セダベル氏の言葉から推測されるのは、デューク・トウゴウひとりを地底に残したまま救出作業が終了したらしいことです。救出された作業員はまだ地底に生存者がいることをデューク・トウゴウから固く口止めされていました。救出作業終了後、デューク・トウゴウがどのようにして地底から脱出したかは不明です。
PART 2 標的は2人
2010年8月、コピアコ鉱山で落盤事故が起きる少し前、ゴルゴ13はコピアコ鉱山の乗っ取りを企てている男からコピアコ鉱山の共同経営者であるケネスとビーンの暗殺を依頼されました。二人同時にというのが条件です。二人はいつも鉱山の入口が見下ろせる山腹の山荘に居ました。

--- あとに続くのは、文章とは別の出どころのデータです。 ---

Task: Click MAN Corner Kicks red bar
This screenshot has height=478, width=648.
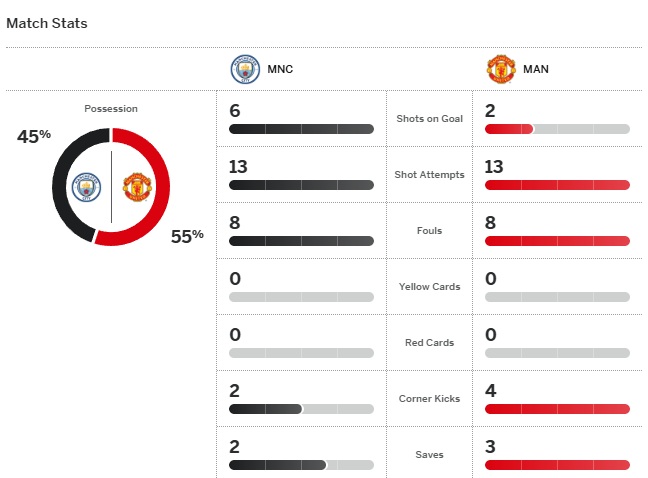Action: [x=557, y=409]
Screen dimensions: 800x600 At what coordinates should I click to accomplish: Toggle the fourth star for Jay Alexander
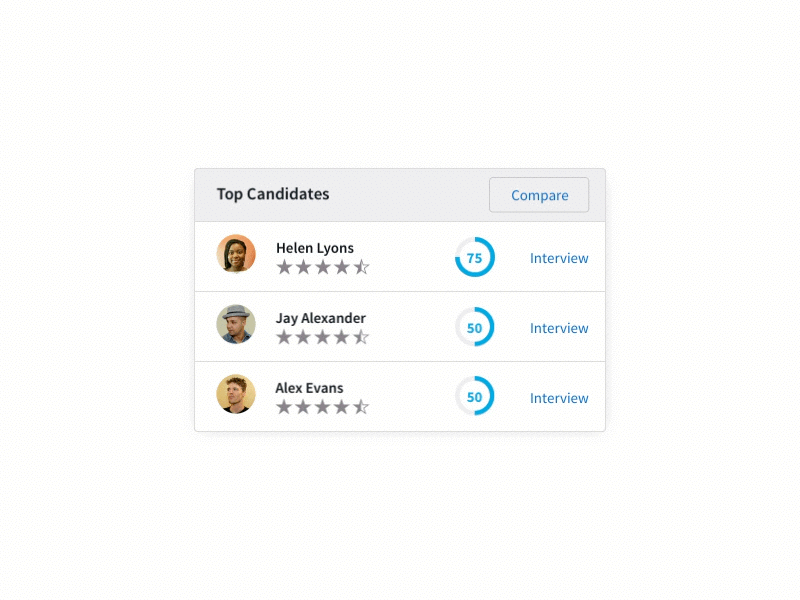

ゴルゴ13は依頼を引き受けました。マスコミは、安全管理に手抜きをしていた共同経営者が落盤事故の恨みをかって撃ち殺されたと報じましが、実際は落盤事故の直前にすでに暗殺は実行されていました。
PART 3 落盤、来たる
暗殺を実行したゴルゴ13は、鉱山の現場作業員を装って鉱山に向かうトラックに乗せてもらいました。追手の追及を回避するためです。
トラックにはガデラスとローチャという陽気な二人組が乗っていました。ゴルゴ13を乗せたトラックは鉱山の入口からそのまま中へ入っていきました。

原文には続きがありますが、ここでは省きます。